▶ EXERCISE TASK
Pull out every line of the material below that contains the string "header", matching its case exactly.

====================

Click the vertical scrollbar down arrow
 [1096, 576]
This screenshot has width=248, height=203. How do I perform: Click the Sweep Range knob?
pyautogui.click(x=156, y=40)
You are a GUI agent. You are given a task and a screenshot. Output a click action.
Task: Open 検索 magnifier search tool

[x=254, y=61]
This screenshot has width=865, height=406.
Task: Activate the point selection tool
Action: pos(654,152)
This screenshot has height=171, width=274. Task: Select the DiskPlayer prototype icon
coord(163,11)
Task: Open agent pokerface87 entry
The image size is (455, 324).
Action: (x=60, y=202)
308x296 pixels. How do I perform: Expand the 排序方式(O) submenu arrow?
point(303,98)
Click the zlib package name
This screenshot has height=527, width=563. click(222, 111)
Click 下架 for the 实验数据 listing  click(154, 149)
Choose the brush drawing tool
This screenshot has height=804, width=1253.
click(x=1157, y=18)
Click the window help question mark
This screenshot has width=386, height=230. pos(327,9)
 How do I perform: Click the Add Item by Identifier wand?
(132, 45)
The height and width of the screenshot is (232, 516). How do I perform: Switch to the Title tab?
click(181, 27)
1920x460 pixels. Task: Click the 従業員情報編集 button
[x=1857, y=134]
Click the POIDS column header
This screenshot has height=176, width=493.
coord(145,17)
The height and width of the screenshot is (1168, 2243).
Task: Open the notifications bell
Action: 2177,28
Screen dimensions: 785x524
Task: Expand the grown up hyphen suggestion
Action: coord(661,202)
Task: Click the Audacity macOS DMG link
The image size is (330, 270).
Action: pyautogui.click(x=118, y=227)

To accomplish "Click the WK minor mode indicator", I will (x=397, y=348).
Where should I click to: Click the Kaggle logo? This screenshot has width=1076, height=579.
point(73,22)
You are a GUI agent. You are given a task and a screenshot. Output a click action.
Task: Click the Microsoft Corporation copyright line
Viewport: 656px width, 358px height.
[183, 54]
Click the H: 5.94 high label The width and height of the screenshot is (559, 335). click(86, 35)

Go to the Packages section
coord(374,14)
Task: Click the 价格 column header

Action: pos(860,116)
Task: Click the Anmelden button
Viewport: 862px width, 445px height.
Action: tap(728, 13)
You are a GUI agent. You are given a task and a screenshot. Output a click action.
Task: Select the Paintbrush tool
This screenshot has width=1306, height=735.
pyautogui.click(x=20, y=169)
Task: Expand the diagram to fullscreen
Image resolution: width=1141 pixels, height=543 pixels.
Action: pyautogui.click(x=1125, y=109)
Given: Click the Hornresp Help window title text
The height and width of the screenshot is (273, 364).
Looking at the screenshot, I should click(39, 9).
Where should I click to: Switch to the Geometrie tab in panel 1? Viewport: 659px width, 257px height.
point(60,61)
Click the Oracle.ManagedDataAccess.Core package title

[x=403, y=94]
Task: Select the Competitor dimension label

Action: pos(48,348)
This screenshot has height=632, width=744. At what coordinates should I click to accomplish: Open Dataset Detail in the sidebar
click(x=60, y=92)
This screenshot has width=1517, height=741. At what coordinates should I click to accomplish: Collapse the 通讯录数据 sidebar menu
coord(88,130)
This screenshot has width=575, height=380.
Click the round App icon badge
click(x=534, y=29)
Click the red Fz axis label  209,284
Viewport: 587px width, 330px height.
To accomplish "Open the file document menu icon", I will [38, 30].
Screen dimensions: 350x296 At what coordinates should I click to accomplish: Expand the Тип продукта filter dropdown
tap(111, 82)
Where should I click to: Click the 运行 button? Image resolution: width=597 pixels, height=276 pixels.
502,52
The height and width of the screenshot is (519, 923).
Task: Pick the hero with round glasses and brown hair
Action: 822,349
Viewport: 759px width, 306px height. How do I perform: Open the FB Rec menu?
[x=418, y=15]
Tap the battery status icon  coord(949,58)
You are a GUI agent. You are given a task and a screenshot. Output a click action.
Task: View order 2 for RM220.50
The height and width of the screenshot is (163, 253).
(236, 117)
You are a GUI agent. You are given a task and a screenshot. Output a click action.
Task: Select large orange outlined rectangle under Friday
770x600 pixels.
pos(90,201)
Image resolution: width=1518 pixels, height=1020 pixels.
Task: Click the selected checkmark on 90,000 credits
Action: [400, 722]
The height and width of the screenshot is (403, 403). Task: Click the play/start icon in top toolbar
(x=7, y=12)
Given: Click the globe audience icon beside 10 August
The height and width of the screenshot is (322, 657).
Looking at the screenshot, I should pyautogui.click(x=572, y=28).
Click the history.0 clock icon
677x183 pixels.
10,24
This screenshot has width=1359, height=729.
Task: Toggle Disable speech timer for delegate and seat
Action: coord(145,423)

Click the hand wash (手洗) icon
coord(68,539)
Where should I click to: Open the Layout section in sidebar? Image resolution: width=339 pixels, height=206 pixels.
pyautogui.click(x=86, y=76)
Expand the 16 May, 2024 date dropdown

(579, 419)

====================

▶ COMPLETED EXERCISE
Click the POIDS column header
Task: Click the 价格 column header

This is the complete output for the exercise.